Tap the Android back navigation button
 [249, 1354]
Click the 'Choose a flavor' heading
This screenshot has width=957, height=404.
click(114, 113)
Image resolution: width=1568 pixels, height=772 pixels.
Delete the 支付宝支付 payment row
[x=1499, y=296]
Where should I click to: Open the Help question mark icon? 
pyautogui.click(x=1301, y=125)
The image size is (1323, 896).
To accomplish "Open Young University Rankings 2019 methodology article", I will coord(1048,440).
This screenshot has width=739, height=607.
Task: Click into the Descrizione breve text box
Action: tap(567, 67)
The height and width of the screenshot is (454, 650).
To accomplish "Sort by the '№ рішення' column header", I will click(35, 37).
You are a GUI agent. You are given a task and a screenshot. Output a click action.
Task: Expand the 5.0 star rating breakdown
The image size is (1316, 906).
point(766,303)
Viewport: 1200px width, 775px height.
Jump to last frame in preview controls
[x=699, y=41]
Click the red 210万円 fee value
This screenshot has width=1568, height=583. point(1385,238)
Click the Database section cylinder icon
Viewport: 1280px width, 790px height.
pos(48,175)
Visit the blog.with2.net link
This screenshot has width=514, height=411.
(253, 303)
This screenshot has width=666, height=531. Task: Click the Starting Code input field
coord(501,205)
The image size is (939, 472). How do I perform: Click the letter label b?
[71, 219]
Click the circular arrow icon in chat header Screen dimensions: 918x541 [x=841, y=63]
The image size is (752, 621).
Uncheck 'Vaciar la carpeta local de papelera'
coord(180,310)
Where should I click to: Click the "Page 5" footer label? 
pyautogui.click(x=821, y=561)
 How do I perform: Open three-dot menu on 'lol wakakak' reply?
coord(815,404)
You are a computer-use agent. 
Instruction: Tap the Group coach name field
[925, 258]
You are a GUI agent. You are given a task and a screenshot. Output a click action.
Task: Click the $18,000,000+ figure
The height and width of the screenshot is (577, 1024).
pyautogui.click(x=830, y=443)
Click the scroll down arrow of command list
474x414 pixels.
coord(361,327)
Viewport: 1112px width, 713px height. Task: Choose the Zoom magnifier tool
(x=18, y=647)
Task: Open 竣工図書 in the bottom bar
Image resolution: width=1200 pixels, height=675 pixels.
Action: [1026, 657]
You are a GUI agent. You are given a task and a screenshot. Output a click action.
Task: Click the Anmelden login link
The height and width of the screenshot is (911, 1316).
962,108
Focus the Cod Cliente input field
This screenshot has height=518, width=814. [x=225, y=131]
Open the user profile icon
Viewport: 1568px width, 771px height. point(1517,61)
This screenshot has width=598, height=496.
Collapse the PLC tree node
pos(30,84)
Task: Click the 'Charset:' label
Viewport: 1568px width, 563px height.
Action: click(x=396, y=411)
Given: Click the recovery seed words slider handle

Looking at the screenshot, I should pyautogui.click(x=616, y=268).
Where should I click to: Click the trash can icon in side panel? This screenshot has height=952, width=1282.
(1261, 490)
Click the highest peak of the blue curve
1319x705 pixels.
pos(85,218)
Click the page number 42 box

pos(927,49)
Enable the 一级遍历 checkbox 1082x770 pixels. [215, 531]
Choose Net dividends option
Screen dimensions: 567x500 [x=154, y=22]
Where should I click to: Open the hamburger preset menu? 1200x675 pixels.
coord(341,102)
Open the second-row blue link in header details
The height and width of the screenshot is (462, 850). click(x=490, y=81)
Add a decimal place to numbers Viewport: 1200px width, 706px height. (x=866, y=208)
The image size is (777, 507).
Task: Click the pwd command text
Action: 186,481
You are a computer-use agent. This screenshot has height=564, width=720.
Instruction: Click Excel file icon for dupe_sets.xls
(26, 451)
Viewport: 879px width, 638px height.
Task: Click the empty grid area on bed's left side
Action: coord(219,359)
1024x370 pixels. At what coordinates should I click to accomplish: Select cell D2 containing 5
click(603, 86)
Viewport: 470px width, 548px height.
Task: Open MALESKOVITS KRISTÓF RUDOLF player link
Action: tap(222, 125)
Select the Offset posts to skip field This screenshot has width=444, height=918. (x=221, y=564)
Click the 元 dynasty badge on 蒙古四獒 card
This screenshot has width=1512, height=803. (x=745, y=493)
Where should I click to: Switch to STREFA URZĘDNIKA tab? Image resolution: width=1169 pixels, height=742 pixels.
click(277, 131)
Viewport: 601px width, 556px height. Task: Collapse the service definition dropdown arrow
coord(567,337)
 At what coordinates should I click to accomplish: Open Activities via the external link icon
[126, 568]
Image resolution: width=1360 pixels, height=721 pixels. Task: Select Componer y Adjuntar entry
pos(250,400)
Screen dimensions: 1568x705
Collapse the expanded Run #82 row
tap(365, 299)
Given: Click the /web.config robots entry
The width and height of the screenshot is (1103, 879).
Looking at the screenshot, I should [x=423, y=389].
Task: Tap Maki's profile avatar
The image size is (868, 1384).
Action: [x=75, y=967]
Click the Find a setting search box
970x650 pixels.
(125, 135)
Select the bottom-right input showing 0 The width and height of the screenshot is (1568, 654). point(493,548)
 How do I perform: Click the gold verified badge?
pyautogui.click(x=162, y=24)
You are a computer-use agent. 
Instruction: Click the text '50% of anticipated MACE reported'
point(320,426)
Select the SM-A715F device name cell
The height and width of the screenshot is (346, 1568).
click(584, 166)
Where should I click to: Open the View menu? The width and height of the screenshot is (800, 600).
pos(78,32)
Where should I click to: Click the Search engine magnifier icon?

==*==

ABOUT THIS TASK: Copy out the material in its entirety. Keep it exact.

EXERCISE SOLUTION:
Tap the Android back navigation button
 [249, 1354]
Click the 'Choose a flavor' heading
This screenshot has width=957, height=404.
click(114, 113)
Image resolution: width=1568 pixels, height=772 pixels.
Delete the 支付宝支付 payment row
[x=1499, y=296]
Where should I click to: Open the Help question mark icon? 
pyautogui.click(x=1301, y=125)
The image size is (1323, 896).
To accomplish "Open Young University Rankings 2019 methodology article", I will coord(1048,440).
This screenshot has width=739, height=607.
Task: Click into the Descrizione breve text box
Action: tap(567, 67)
The height and width of the screenshot is (454, 650).
To accomplish "Sort by the '№ рішення' column header", I will click(35, 37).
You are a GUI agent. You are given a task and a screenshot. Output a click action.
Task: Expand the 5.0 star rating breakdown
The image size is (1316, 906).
point(766,303)
Viewport: 1200px width, 775px height.
Jump to last frame in preview controls
[x=699, y=41]
Click the red 210万円 fee value
This screenshot has width=1568, height=583. point(1385,238)
Click the Database section cylinder icon
Viewport: 1280px width, 790px height.
pos(48,175)
Visit the blog.with2.net link
This screenshot has width=514, height=411.
(253, 303)
This screenshot has width=666, height=531. Task: Click the Starting Code input field
coord(501,205)
The image size is (939, 472). How do I perform: Click the letter label b?
[71, 219]
Click the circular arrow icon in chat header Screen dimensions: 918x541 [x=841, y=63]
The image size is (752, 621).
Uncheck 'Vaciar la carpeta local de papelera'
coord(180,310)
Where should I click to: Click the "Page 5" footer label? 
pyautogui.click(x=821, y=561)
 How do I perform: Open three-dot menu on 'lol wakakak' reply?
coord(815,404)
You are a computer-use agent. 
Instruction: Tap the Group coach name field
[925, 258]
You are a GUI agent. You are given a task and a screenshot. Output a click action.
Task: Click the $18,000,000+ figure
The height and width of the screenshot is (577, 1024).
pyautogui.click(x=830, y=443)
Click the scroll down arrow of command list
474x414 pixels.
coord(361,327)
Viewport: 1112px width, 713px height. Task: Choose the Zoom magnifier tool
(x=18, y=647)
Task: Open 竣工図書 in the bottom bar
Image resolution: width=1200 pixels, height=675 pixels.
Action: [1026, 657]
You are a GUI agent. You are given a task and a screenshot. Output a click action.
Task: Click the Anmelden login link
The height and width of the screenshot is (911, 1316).
962,108
Focus the Cod Cliente input field
This screenshot has height=518, width=814. [x=225, y=131]
Open the user profile icon
Viewport: 1568px width, 771px height. point(1517,61)
This screenshot has width=598, height=496.
Collapse the PLC tree node
pos(30,84)
Task: Click the 'Charset:' label
Viewport: 1568px width, 563px height.
Action: click(x=396, y=411)
Given: Click the recovery seed words slider handle

Looking at the screenshot, I should pyautogui.click(x=616, y=268).
Where should I click to: Click the trash can icon in side panel? This screenshot has height=952, width=1282.
(1261, 490)
Click the highest peak of the blue curve
1319x705 pixels.
pos(85,218)
Click the page number 42 box

pos(927,49)
Enable the 一级遍历 checkbox 1082x770 pixels. [215, 531]
Choose Net dividends option
Screen dimensions: 567x500 [x=154, y=22]
Where should I click to: Open the hamburger preset menu? 1200x675 pixels.
coord(341,102)
Open the second-row blue link in header details
The height and width of the screenshot is (462, 850). click(x=490, y=81)
Add a decimal place to numbers Viewport: 1200px width, 706px height. (x=866, y=208)
The image size is (777, 507).
Task: Click the pwd command text
Action: 186,481
You are a computer-use agent. This screenshot has height=564, width=720.
Instruction: Click Excel file icon for dupe_sets.xls
(26, 451)
Viewport: 879px width, 638px height.
Task: Click the empty grid area on bed's left side
Action: coord(219,359)
1024x370 pixels. At what coordinates should I click to accomplish: Select cell D2 containing 5
click(603, 86)
Viewport: 470px width, 548px height.
Task: Open MALESKOVITS KRISTÓF RUDOLF player link
Action: tap(222, 125)
Select the Offset posts to skip field This screenshot has width=444, height=918. (x=221, y=564)
Click the 元 dynasty badge on 蒙古四獒 card
This screenshot has width=1512, height=803. (x=745, y=493)
Where should I click to: Switch to STREFA URZĘDNIKA tab? Image resolution: width=1169 pixels, height=742 pixels.
click(277, 131)
Viewport: 601px width, 556px height. Task: Collapse the service definition dropdown arrow
coord(567,337)
 At what coordinates should I click to accomplish: Open Activities via the external link icon
[126, 568]
Image resolution: width=1360 pixels, height=721 pixels. Task: Select Componer y Adjuntar entry
pos(250,400)
Screen dimensions: 1568x705
Collapse the expanded Run #82 row
tap(365, 299)
Given: Click the /web.config robots entry
The width and height of the screenshot is (1103, 879).
Looking at the screenshot, I should [x=423, y=389].
Task: Tap Maki's profile avatar
The image size is (868, 1384).
Action: [x=75, y=967]
Click the Find a setting search box
970x650 pixels.
(125, 135)
Select the bottom-right input showing 0 The width and height of the screenshot is (1568, 654). point(493,548)
 How do I perform: Click the gold verified badge?
pyautogui.click(x=162, y=24)
You are a computer-use agent. 
Instruction: Click the text '50% of anticipated MACE reported'
point(320,426)
Select the SM-A715F device name cell
The height and width of the screenshot is (346, 1568).
click(584, 166)
Where should I click to: Open the View menu? The width and height of the screenshot is (800, 600).
pos(78,32)
Where should I click to: Click the Search engine magnifier icon?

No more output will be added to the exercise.